Edit 5/5/2023: went ahead and got all the same players together with the exact same weighting for everything to make sure to compare DRA- to Stuff+ and other stats completely fairly and replaced the section with one composite chart.
Using data from Fangraphs and BP, I took each season 2020-2022 with at least 100 pitches thrown (this got rid of position players, etc.) and took DRA-, Pitches, Stuff+, FIP, xFIP-, SIERA, and ERA. Because each season’s ERA was quite different, I converted ERA/SIERA/FIP to Stat/MLB_Average_ERA for that season and multiplied by 100 to make a (non-park-adjusted) “Stat-“. DRA- and xFIP- are already on that scale. I then did an IP-weighted fit of same-season Stuff+ and “ERA-” and got predicted same-season “ERA-” = 98.93 – 1.15* (Stuff+ – 100). I then took paired consecutive player-seasons and compared weighted RMSEs for year T’s stats, broken down by team-switching status (No = both seasons for the same team, Yes = played for more than one team).

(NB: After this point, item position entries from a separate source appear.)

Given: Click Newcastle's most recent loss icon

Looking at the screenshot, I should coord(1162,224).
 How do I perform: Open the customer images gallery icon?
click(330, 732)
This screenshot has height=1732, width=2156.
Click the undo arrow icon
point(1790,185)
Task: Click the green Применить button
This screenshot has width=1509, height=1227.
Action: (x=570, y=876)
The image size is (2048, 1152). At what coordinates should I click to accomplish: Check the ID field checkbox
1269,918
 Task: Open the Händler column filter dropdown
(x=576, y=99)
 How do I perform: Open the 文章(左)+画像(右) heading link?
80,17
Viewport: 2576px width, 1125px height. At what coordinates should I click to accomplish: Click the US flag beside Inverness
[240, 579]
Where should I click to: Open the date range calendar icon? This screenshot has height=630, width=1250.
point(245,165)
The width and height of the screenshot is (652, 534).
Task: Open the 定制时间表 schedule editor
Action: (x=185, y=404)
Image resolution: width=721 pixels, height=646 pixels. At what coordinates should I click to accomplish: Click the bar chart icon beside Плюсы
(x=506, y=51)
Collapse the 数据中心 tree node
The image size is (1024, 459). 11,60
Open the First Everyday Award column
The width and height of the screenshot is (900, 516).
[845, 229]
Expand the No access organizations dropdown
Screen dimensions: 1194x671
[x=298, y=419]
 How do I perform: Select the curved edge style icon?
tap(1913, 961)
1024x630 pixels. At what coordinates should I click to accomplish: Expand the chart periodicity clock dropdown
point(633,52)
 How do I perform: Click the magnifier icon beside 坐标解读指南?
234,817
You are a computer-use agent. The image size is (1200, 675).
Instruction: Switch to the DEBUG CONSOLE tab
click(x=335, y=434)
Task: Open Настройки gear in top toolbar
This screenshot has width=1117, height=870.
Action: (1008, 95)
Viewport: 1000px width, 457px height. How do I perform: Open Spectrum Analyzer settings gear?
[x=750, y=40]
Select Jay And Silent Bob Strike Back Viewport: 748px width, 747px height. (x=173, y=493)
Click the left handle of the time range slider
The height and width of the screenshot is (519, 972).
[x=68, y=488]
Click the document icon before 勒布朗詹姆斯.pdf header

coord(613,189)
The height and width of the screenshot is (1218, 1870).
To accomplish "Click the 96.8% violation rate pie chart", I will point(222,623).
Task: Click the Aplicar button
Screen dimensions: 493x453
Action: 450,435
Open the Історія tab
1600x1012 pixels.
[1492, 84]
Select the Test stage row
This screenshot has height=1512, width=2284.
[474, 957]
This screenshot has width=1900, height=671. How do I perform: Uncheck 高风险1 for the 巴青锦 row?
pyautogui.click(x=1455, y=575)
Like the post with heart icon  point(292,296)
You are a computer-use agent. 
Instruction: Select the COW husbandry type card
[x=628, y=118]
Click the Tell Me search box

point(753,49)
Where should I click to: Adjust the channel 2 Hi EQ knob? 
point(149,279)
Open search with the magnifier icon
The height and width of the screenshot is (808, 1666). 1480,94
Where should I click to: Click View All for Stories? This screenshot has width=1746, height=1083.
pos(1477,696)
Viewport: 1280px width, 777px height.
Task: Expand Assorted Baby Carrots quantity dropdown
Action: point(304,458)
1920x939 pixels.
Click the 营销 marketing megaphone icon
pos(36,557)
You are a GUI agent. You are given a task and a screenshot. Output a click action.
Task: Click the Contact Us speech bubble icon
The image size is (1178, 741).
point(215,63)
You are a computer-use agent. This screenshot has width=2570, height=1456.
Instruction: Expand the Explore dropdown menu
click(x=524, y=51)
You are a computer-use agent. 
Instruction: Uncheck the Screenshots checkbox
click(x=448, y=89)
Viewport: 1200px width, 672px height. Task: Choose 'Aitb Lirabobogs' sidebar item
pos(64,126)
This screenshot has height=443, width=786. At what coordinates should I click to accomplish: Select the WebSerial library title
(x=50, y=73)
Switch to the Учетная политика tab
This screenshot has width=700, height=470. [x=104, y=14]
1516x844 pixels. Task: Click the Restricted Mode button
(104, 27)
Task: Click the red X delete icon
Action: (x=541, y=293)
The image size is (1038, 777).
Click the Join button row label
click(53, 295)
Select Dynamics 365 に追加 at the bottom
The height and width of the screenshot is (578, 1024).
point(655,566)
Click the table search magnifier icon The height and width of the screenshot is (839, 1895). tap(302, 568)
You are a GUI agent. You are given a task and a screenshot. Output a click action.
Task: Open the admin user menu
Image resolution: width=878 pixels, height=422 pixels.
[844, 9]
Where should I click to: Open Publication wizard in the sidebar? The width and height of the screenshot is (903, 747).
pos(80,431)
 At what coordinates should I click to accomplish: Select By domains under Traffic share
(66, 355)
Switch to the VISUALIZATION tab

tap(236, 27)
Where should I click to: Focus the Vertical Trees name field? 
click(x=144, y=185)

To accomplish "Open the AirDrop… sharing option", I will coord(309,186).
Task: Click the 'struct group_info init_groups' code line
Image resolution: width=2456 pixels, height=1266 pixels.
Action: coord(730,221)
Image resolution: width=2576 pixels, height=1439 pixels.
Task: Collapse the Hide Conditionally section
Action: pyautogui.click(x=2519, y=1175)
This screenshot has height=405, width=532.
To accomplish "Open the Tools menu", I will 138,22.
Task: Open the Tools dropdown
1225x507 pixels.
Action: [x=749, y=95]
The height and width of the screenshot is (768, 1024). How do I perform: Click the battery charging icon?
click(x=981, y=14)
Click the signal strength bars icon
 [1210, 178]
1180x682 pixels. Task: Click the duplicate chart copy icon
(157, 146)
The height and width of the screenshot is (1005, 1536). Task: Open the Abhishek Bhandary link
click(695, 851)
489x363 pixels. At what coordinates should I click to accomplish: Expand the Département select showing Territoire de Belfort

|RMSE T+1 “ERA-“||Non-switch||Switch||All|
Literally no problems here. Stuff+ does fine with team-switchers, does better than park-unadjusted “FIP-” across the board, and does much better on team-switchers than park-unadjusted “FIP-“, as expected, since park-unadjusted FIP should be the metric taking a measurable accuracy hit from a park change. And yet somehow BP is reporting the complete opposite conclusions instead: 1) that Stuff+ is fine for non-switchers but becomes near-useless for team-switchers, and 2) that its performance degrades significantly compared to park-unadjusted-FIP for team switchers. Common sense and the data clearly say otherwise. DRA- grades out roughly between SIERA and xFIP- for non-switchers predicting next season’s ERA, on par with SIERA overall, and solidly behind Stuff+. (Apologies for temporarily stating it was much worse than that).
Looking at it another way, creating an IP-weighted-RMSE-minimizing linear fit for each metric to predict next season’s “ERA-” (e.g. Year T+1 ERA- = 99 + 0.1 * (year T DRA- – 100) gives the following chart
|everybody the same||100.55||0.00||35.65||0.00|
The intercepts are different slightly out of noise and slightly because they’re not all centered exactly identically- SIERA has the lowest average value for whatever reason. ERA predicted from Stuff+ is the clear winner again, with DRA- again between SIERA and xFIP-. Since all the metrics being fit are on the same scale (Stuff+ was transformed into ERA- as in the paragraph above), the slopes can be compared directly, and the bigger the slope, the more one point of year-T stat predicts the year T+1 ERA-. Well, almost, since the slopes to year-T ERA aren’t exactly 1, but nothing is compressed enough to change rank order (DRA- almost catches SIERA, but falls further behind Stuff+) . One point of year-T Stuff+ ERA- is worth 1.00 points of Year T ERA- and 0.8 points of year T+1 ERA-. One point of year-T DRA- is worth 1.04 points of year-T ERA- but only 0.49 points of year-T+1 ERA-. Stuff+ is much stickier. Fitting to switchers only, the Stuff+ slope is 0.66 and DRA- is 0.46. Stuff+ is still much stickier. There’s just nothing here. Stuff+ doesn’t have a big team-switching problem and points of Stuff+ ERA- are clearly worth more than points of DRA- going forward for switchers and non-switchers alike.